Xavier Becerra is the attorney general of California. Aimee Feinberg is a deputy solicitor general in the California Department of Justice.

States like California have a great deal on the line in Janus v. American Federation of State, County, and Municipal Employees, Council 31: Unions that give voice to public employees may no longer be able to effectively do their job, depending on how the Supreme Court rules.

For decades, public employees — whether or not they join a union — have paid fees to support the cost of union representation, which serves them even as non-union members. The idea behind the fees required is simple: Everyone who benefits from union representation should share fairly in the cost.

Union representation is beneficial for both employees and employers. Unions are effective voices for promoting the day-to-day concerns of employees in the bargaining unit, including wages, health and safety, paid sick days, and health-care benefits.

Collective bargaining also provides public-sector employers with an effective tool for managing the workplace. In the 1960s and 1970s, states throughout the country saw significant labor unrest, including strikes by public employees that disrupted the delivery of public services. California and other states responded by adopting a new system of workplace management: collective bargaining with a single representative fairly chosen by a majority of employees in a defined unit.

The survival of this system of workplace management is now before the Supreme Court. Specifically, Janus asks whether the Supreme Court should overrule Abood v.
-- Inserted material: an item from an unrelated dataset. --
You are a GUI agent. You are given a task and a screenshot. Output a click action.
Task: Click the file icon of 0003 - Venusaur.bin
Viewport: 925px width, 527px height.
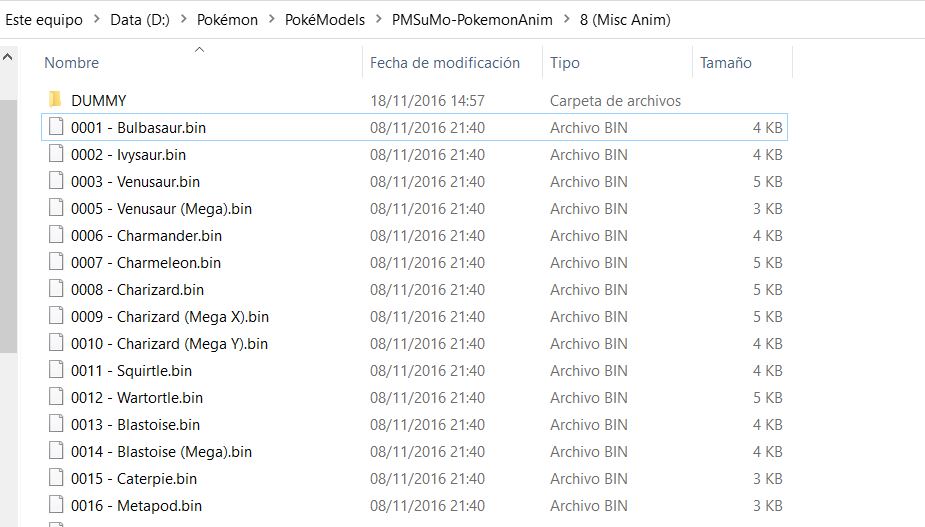click(x=56, y=181)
Detroit Board of Education, which recognized that public-sector workplaces benefit from having a single union represent employees in collective bargaining and said that states can require non-union employees to financially support core union activities. The petitioner urges the court to hold that mandatory agency fees violate public employees’ First Amendment rights.

States have long used agency fees as one important part of their strategy for managing large and complex public workforces, and to rule against those fees would disrupt state workplaces all across the country. The petitioner’s challenge to agency fees ignores this context; critical state interests are at stake.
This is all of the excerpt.